Development of a multiplex real-time PCR assay using two thermocycling platforms for detection of major bacterial pathogens associated with bovine respiratory disease complex from clinical samples

Authors: LOY, JOHN - UNIVERSITY OF NEBRASKA; LEGER, LAURA - UNIVERSITY OF NEBRASKA; Workman, Aspen; Clawson, Michael - Mike; BULUT, ECE - UNIVERSITY OF NEBRASKA; WANG, BING - UNIVERSITY OF NEBRASKA

Submitted to: Journal of Veterinary Diagnostic Investigation
Publication Type: Peer Reviewed Journal
Publication Acceptance Date: 6/30/2018
Publication Date: 9/21/2018
Citation: Loy, J.D., Leger, L., Workman, A.M., Clawson, M.L., Bulut, E., Wang, B. 2018. Development of a multiplex real-time PCR assay using two thermocycling platforms for detection of major bacterial pathogens associated with bovine respiratory disease complex from clinical samples. Journal of Veterinary Diagnostic Investigation. 30(6):837-847. https://doi.org/10.1177/1040638718800170.
DOI: https://doi.org/10.1177/1040638718800170

Interpretive Summary: Bovine respiratory disease complex (BRDC) is one the most significant diseases of cattle and causes losses to the US cattle industry in excess of $1 billion dollars annually. Approximately 70% of cattle have lung lesions indicative of prior respiratory disease at slaughter and approximately 65% of those were never diagnosed or treated. This tremendous cost and high incidence of undiagnosed animals underscores the need for new rapid and accurate diagnostic tools to mitigate the impact of BRDC on beef cattle production and enable targeted prevention and treatment strategies. Thus, the purpose of this study was to develop a new assay to quickly and accurately detect BRDC bacterial pathogens in clinical samples. Implementation of this testing method by veterinary diagnostic labs could enhance detection of bacterial pathogens and provide more rapid results to enable targeted treatment strategies.

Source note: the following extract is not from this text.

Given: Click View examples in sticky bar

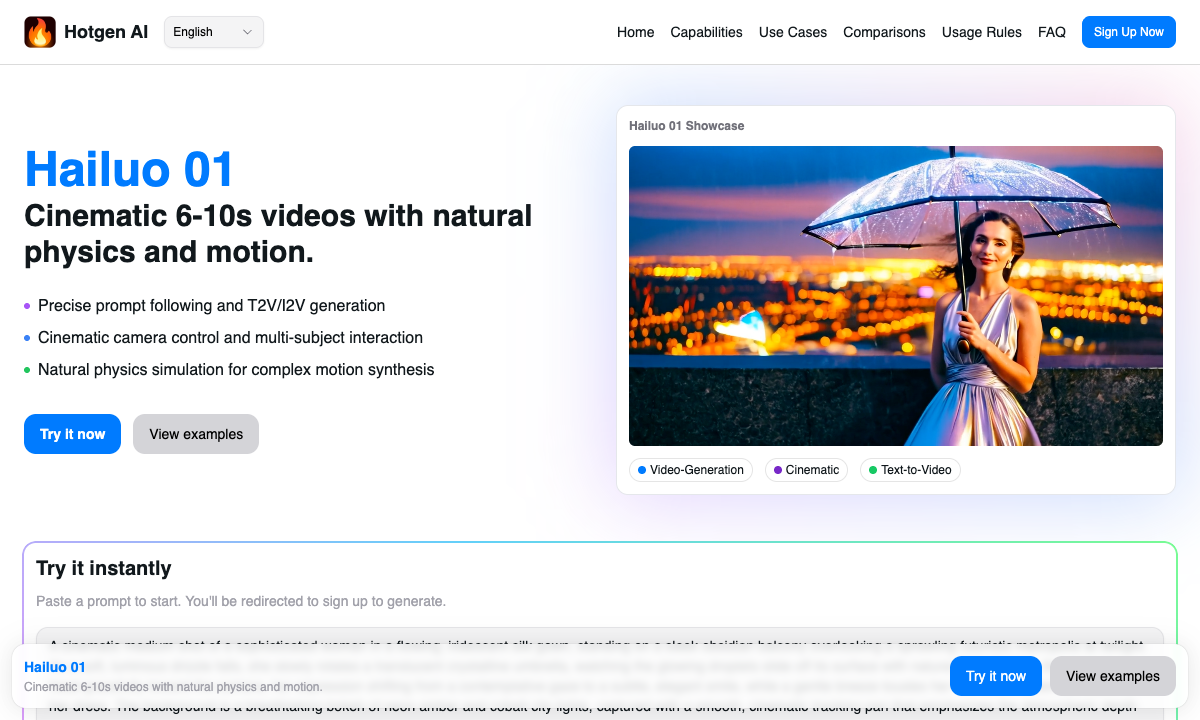Looking at the screenshot, I should [1112, 676].
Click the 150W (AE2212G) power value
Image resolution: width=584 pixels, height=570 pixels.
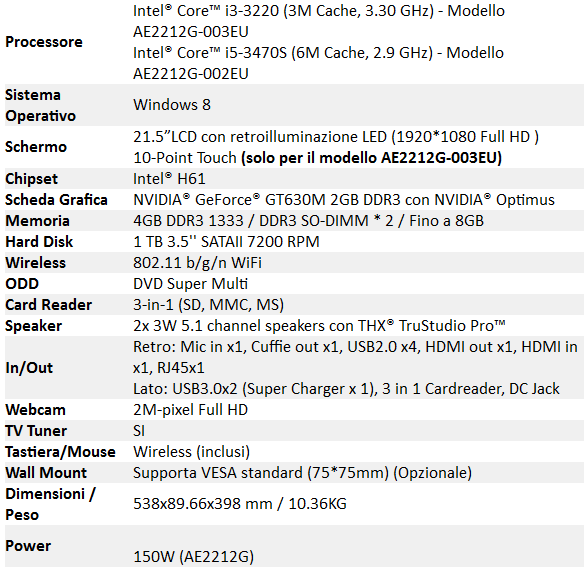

Technical Abstract: Bovine respiratory disease complex (BRDC) is one of the most significant diseases of cattle. Bacterial pathogens involved in BRDC include Mannheimia haemolytica, Mycoplasma bovis, Histophilus somni, and Pasteurella multocida. We developed and evaluated a multiplexed real-time hydrolysis probe (rtPCR) assay using block-based Peltier and rotary-based thermocycling on lung tissue, nasal swabs, and deep nasopharyngeal swabs. The rtPCR results were compared to culture or a gel-based M. bovis PCR using statistical analysis to determine optimum quantification cycle (Cq) cutoffs to maximize agreement. The limits of detection were 1.2–12 CFU/reaction for each pathogen. M. haemolytica was the most prevalent organism detected by rtPCR, and was most frequently found with P. multocida. The rtPCR assay enabled enhanced levels of detection over culture for all pathogens on both thermocycling platforms. The rotary-based thermocycler had significantly lower Cq cutoffs (35.2 vs. 39.7), which maximized agreement with gold standard culture or gel-based PCR results following receiver operating characteristic analysis to maximize sensitivity (Se) and specificity (Sp). However, overall assay Se and Sp were similar on both platforms (80.5% Se, 88.8% Sp vs. 80.1% Se, 88.3% Sp). Implementation of these tests could enhance the detection of these pathogens, and with high-throughput workflows could reduce assay time and provide more rapid results. The assays may be especially valuable in identifying coinfections, given that many more antemortem samples tested in our study were positive for 2 or more pathogens by rtPCR (n = 125) than were detected using culture alone (n = 25).